The Elements of Qualitative Chemical Analysis, vol. 1, parts 1 and 2. / With Special Consideration of the Application of the Laws of Equilibrium and of the Modern Theories of Solution. - Julius Stieglitz

0.534 × 0.0042 / 0.9958 > 1.8E−5.

The equilibrium constant will be satisfied (and the velocity of ionization of the acetic acid will become equal to the velocity of its [p113] formation from its ions) when[217] [CH₃CO₂⁻] = 0.53, [H⁺] = 0.000,034 and [CH₃CO₂H] = 0.999,966. If we use two characteristic places in the decimals, we have

(0.53 × 0.000034) / 1 = 1.8E−5.

The most significant fact in the new condition of equilibrium is the extremely small concentration of hydrogen-ion in the solution. Since the acid properties of acetic acid are due to its forming hydrogen-ion, we would conclude that such properties of acetic acid are very much weakened by the presence of its own salts. This conclusion has been fully verified by careful quantitative measurements and can be demonstrated as follows[218]:

Exp. To two of three portions of a dilute solution of methyl orange equal quantities of acetic acid are added (e.g. 0.5 c.c. molar acid), the third portion being reserved to show the color of the neutral solution of the indicator. Now, if into one of the solutions, to which acetic acid has been added, a few crystals of sodium acetate are gradually dropped, the color reverts gradually to the color of the original neutral solution; the concentration of hydrogen-ion becomes so small, that it does not visibly affect this indicator, which is not very sensitive to acids, (H⁺).[219]

The solution, according to the views expressed, should still be very slightly acid, and by the use of an indicator (litmus paper) which is much more sensitive to the hydrogen-ion than is methyl orange, no difficulty is found in recognizing this fact also. As a matter of experiment, then, an acid like acetic acid is very much weaker in the presence of its own salts than in their absence, and the equilibrium constant and the concentrations of the components used determine the extent to which the hydrogen-ion is suppressed. The same must be true for all weak acids and similar relations must [p114] hold for all weak bases[220]—in general, weak acids and weak bases are very much weakened by the addition of their own salts.

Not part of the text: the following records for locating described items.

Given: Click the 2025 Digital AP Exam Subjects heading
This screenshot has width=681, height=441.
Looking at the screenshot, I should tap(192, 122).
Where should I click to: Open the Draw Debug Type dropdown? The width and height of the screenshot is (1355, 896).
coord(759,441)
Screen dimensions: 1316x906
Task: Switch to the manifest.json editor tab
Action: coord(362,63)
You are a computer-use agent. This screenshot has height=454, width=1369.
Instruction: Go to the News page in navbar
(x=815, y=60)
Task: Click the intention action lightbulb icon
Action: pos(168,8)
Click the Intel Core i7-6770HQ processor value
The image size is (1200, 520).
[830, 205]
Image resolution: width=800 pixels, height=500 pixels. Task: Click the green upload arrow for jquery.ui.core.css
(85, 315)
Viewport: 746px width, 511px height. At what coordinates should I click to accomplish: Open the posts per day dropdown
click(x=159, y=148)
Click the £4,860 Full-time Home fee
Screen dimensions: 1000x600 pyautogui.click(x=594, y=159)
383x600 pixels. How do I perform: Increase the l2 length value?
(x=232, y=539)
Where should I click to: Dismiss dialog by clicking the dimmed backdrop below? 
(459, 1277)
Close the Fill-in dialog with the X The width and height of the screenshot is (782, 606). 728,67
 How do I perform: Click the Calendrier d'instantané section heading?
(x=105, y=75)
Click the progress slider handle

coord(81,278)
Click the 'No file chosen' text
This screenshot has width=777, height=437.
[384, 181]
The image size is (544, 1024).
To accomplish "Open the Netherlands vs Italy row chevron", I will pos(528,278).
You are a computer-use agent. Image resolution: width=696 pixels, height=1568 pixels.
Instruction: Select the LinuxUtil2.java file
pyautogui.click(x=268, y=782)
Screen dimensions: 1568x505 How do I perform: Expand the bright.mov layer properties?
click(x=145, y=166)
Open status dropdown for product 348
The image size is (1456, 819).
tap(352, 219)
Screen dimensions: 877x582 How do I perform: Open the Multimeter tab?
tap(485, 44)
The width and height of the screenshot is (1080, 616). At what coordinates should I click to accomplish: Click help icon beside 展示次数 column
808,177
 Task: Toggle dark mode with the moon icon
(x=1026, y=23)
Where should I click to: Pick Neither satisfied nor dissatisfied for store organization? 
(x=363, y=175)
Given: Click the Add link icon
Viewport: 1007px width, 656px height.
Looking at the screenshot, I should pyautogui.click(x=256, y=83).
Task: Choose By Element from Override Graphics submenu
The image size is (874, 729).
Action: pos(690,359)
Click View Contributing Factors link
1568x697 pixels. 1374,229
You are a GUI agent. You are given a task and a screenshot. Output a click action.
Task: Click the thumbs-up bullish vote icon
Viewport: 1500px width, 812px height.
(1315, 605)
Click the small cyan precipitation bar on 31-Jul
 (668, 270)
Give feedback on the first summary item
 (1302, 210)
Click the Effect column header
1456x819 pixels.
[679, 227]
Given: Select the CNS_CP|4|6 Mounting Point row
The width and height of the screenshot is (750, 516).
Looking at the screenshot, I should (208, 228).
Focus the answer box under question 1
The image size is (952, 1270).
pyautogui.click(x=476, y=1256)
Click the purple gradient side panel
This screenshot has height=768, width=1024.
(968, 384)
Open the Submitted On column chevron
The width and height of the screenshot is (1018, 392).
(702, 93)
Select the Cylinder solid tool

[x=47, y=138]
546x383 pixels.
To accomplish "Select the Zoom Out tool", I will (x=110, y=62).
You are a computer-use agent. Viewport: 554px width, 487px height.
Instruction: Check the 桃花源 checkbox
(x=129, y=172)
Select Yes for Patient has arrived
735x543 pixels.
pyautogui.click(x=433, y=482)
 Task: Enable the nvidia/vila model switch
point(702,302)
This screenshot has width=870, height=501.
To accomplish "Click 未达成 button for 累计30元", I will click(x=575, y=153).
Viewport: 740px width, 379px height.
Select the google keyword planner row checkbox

The importance of recognizing such changes, in considering analytical reactions, may be illustrated as follows:

Exp. A solution of ferrous acetate (ferrous chloride with an equivalent quantity of sodium acetate) is treated with hydrogen sulphide; a precipitate of black ferrous sulphide is formed. A second portion of the solution is first decidedly acidified with acetic acid: hydrogen sulphide does not precipitate any ferrous sulphide. Some crystals of sodium or ammonium acetate are added to the mixture and a black precipitate of iron sulphide immediately appears around the salt as it dissolves, and on mixing the contents a heavy precipitate of the sulphide throughout the vessel is formed.

It is evident that the addition of a neutral salt, containing the same negative ion as the added acid, may completely reverse the net result of a test with hydrogen sulphide.

(3) If the concentration of the hydrogen ions in the solution of acetic acid is increased by the addition of hydrochloric, or some other strong acid, equilibrium between the acetic acid and its ions will likewise be disturbed and the new condition of equilibrium will show a suppression of the acetate-ion. Instances of such action of a strong acid in suppressing the characteristic ions of weaker acids will be discussed in detail in connection with the analytical applications of hydrogen sulphide (Chap. XI), where the action is of peculiar importance. Strong bases have a similar effect on weak bases.